Seventh, ignoring the U.S. agreements with Australia and Japan, Mr. Sibal says that America has a longstanding policy of not transferring reprocessing and enrichment equipment even under safeguards. The Hyde Act’s explanatory statement notes that such transfers are “not restricted” in U.S. law but that the administration assured Congress that there would be no such cooperation with India.
Eighth, Mr. Sibal is misinformed when he asserts that “this is the only Agreement which confers on any country to take corrective measures.” Corrective steps are permitted in some other 123 agreements in response to contingencies that extend to even a threatened suspension of cooperation or invocation of America’s “right of return.” The Indo-U.S. Agreement does not “confer” the right to take corrective measures, but merely records that India will negotiate an IAEA safeguards agreement with such a right. But with India blocked from ever lifting safeguards, such measures cannot be corrective but cosmetic.

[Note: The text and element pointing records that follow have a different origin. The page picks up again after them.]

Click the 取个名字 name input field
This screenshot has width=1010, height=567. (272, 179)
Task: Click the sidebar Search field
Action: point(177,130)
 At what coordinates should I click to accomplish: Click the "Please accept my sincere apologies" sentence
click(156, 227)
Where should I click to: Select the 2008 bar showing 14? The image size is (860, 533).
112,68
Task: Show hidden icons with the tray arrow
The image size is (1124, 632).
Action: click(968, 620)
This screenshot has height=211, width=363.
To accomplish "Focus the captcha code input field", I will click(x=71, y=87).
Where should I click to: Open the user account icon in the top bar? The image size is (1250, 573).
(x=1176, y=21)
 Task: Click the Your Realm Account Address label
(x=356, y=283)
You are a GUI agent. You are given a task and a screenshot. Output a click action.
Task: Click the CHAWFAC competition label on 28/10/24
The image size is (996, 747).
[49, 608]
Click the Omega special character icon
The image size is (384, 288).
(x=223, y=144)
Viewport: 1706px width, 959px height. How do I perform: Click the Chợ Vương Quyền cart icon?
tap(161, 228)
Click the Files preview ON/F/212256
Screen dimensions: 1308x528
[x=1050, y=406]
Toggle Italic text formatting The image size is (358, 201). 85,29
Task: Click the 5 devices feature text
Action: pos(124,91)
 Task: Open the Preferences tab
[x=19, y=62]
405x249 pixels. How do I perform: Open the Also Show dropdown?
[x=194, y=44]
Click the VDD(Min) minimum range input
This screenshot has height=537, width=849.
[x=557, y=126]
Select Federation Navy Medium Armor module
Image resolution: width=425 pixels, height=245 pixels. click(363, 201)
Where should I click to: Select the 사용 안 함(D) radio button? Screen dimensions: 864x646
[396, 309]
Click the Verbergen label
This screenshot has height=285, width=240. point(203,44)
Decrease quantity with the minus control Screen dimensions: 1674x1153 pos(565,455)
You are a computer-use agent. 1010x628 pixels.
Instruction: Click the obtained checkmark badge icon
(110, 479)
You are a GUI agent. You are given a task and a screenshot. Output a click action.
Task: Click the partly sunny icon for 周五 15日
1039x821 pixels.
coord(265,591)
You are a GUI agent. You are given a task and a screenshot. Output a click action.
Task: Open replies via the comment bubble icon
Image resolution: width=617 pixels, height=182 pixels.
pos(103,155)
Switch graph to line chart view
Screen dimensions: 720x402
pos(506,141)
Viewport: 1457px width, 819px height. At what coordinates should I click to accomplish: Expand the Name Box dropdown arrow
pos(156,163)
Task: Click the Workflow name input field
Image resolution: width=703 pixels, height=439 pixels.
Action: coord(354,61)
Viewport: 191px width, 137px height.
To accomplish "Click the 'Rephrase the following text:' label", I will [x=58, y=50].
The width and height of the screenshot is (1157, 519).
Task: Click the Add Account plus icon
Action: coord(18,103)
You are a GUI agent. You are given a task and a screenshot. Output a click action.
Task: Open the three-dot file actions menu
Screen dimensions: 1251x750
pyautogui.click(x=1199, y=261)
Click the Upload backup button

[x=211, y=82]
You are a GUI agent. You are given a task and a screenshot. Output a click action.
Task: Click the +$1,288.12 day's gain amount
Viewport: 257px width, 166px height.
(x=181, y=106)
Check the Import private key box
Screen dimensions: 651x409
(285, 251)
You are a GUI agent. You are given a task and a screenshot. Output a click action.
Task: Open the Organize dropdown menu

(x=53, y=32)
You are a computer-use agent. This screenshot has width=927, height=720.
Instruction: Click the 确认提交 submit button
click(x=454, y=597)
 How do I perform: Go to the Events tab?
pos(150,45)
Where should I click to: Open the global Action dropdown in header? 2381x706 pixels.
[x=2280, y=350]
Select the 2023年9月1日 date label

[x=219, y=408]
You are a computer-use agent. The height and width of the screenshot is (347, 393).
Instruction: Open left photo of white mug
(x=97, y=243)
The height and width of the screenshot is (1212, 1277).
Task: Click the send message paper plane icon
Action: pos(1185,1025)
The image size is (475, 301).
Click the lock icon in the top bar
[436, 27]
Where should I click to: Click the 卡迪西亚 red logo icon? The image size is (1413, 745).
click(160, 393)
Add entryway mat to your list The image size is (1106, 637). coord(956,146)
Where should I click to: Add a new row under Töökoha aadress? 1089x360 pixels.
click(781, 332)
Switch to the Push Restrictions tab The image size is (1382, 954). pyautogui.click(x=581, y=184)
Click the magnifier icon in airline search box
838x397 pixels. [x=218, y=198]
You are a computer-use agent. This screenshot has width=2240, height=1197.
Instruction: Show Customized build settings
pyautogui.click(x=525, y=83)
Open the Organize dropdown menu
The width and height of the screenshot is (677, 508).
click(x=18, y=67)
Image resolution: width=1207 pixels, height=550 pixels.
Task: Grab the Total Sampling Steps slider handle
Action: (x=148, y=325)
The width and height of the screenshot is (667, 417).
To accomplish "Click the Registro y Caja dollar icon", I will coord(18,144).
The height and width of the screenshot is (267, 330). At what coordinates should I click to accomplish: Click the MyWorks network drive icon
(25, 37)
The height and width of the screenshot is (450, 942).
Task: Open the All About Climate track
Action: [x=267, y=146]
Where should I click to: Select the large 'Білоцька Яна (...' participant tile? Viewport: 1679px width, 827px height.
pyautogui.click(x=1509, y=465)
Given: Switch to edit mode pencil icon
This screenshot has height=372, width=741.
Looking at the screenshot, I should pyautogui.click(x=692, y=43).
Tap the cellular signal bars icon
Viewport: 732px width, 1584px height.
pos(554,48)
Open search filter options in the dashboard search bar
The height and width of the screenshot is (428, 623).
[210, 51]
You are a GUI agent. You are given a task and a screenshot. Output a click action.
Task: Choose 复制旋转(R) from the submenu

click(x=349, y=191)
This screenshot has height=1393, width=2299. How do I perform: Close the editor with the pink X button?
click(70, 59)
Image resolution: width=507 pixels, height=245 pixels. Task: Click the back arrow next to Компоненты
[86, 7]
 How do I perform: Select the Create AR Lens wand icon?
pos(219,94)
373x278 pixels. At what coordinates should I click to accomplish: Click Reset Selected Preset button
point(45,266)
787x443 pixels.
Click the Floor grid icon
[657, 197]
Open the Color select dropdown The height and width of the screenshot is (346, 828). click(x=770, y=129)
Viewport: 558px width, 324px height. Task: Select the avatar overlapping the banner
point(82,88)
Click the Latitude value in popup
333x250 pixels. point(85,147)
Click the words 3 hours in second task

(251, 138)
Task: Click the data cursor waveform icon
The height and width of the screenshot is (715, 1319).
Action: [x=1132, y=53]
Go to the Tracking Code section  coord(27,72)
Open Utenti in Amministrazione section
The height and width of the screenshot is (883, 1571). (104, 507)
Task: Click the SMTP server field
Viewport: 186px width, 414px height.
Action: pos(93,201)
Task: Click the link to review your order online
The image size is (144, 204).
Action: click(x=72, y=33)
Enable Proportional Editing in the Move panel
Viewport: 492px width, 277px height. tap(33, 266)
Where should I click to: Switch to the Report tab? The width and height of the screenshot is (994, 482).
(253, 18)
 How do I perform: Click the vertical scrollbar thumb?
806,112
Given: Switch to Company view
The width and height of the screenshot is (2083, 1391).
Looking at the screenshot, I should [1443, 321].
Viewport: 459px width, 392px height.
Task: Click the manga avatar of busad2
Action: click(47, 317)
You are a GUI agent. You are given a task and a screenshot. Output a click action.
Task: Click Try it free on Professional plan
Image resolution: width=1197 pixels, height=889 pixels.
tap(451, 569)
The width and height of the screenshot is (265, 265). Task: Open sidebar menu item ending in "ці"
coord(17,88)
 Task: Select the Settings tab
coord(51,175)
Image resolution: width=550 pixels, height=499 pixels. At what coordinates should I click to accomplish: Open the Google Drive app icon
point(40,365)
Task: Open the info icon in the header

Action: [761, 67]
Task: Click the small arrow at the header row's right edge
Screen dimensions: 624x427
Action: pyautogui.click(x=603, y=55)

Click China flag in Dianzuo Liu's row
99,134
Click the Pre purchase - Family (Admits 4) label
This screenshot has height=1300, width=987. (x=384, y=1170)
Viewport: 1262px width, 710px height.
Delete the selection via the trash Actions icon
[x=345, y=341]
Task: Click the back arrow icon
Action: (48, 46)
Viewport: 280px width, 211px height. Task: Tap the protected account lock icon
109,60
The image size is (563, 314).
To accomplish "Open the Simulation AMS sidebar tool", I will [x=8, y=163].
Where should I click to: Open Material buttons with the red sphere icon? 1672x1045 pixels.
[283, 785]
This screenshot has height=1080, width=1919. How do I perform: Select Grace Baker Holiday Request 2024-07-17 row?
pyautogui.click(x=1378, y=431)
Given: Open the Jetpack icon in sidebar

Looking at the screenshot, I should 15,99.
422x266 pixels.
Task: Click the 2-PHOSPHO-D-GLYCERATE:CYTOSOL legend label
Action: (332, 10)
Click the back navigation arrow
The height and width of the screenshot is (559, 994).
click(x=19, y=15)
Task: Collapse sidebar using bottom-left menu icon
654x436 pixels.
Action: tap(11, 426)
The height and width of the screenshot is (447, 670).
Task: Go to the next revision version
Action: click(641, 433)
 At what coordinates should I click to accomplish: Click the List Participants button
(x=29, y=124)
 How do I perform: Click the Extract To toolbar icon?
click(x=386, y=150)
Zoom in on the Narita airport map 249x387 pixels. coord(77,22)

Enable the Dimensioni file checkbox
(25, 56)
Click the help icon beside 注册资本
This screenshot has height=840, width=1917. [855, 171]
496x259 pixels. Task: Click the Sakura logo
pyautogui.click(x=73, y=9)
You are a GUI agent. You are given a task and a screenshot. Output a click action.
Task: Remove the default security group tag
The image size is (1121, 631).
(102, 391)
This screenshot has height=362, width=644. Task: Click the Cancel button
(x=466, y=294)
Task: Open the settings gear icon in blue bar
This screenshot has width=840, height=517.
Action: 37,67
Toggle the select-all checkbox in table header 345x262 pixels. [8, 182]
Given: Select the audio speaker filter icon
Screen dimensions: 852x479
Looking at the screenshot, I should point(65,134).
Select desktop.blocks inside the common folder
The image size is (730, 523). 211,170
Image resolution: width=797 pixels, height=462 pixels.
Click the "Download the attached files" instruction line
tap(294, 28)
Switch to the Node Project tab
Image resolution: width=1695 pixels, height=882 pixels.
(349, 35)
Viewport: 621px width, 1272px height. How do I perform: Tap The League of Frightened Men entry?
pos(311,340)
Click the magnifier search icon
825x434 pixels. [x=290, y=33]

Ninth, Mr. Sibal admits the deal permits U.S. end-use monitoring but contends such inspections “can neither impinge upon nor impact on India’s sovereignty.” What about the PM’s assurance to Parliament that “we will accept only IAEA safeguards” and that “there is no question of accepting other verification measures or … allowing American inspectors to roam around our nuclear facilities”? The China-U.S. 123 Agreement, which he cites, is so liberal that its Article 8(2) says “bilateral safeguards are not required.” To placate Congress over the absence of IAEA or U.S. inspections, the Clinton administration worked out a loose arrangement with Beijing for nominal on-site safeguards. In India’s case, U.S. end-use inspections won’t be nominal. Also, they won’t be a substitute to IAEA inspections but an addition.
Tenth, far from the agreement granting India “a de jure nuclear-weapons-state status,” it actually freezes its position in a third aberrant category — neither a formal nuclear power nor a non-nuclear nation but a NPT non-signatory with a nuclear military programme that the Hyde Act targets for “reduction and eventual elimination.”